By Amie Knowles
I geek out a bit when it comes to history, and I became fascinated with antique photographs while in high school. They looked cool, weren’t difficult to find space for, and were usually pretty inexpensive—all good things for a teenager.
I didn’t go to parties every weekend for fun. I was the nerd digging through the local antique stores so often the owners knew me by name. The same went for any antique show or flea market within a two-hour radius of Danville.
Out of all the different iterations of early photography, carte de visite (CDV) photographs quickly became my favorite. Emerging in the 1850s and gaining popularity in the 1860s, I liked their small size and durability—usually about 2.5” x 4” fully mounted on a thick piece of cardstock. They morphed into cabinet cards, which were far larger and made from about the mid-1860s to the early 1900s.

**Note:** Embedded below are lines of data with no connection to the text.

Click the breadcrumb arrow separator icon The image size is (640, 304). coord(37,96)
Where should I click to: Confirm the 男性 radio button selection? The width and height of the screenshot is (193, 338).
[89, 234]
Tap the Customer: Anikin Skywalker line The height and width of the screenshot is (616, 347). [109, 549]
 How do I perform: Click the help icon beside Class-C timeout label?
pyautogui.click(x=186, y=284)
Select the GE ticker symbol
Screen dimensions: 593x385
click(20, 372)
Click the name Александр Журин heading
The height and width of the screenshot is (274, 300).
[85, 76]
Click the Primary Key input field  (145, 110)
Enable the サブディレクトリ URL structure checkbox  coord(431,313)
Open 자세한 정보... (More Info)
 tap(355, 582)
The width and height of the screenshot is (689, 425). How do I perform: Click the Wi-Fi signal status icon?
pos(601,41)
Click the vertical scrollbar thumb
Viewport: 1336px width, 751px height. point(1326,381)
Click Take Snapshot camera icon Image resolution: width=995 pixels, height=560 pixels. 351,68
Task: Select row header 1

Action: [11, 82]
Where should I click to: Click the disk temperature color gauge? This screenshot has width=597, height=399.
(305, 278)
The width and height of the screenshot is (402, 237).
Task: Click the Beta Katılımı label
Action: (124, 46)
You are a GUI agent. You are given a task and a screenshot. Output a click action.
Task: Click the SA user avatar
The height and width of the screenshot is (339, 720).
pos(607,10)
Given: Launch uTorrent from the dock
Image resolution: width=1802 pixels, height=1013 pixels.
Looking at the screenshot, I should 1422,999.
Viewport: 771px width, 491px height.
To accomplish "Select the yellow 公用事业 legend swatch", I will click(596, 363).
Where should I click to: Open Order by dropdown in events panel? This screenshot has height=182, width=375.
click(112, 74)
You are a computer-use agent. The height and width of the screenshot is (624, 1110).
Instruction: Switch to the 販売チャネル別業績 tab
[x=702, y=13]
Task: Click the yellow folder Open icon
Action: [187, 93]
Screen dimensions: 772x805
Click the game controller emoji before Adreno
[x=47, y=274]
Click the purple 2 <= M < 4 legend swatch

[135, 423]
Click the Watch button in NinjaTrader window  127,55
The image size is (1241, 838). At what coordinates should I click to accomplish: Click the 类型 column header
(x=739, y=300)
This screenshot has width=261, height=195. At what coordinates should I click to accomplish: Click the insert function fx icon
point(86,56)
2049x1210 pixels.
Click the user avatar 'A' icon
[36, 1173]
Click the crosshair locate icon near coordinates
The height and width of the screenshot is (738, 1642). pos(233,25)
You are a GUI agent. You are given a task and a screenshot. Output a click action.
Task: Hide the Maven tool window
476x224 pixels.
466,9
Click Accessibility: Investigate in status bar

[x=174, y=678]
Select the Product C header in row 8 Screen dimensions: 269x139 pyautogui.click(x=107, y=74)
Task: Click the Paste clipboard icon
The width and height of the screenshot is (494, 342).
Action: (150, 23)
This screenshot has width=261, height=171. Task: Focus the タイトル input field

But as my collection grew, I started to notice a distinct lack of diversity. That’s a roundabout way of saying it was easy to find antique photos of white men, women, and children in Southern Virginia; it was far harder to come across antique pictures of Black men, women, and children in Southern Virginia. Imagine my joy when sorting through a pile of photos in an antique store one day when I came across Dialie (middle photo above). At least, that’s the best I can make out nearly 150 years after she donned her hat, had her photograph taken, and wrote in pencil what looks like “Mrs. Dialie Jeter, South Carolina,” on the back.
I don’t know the stories of many of the people whose pictures reside in albums in my home—besides, it’s taken years to bring them all together—but, boy, do I wish I knew hers. I’d ask what made her happy. I’d hold space for what made her sad. And I’d also let her know that her image is being safely preserved, while simultaneously being shared with nearly 20,000 of my closest friends on something called the internet. What do you think she’d say about that?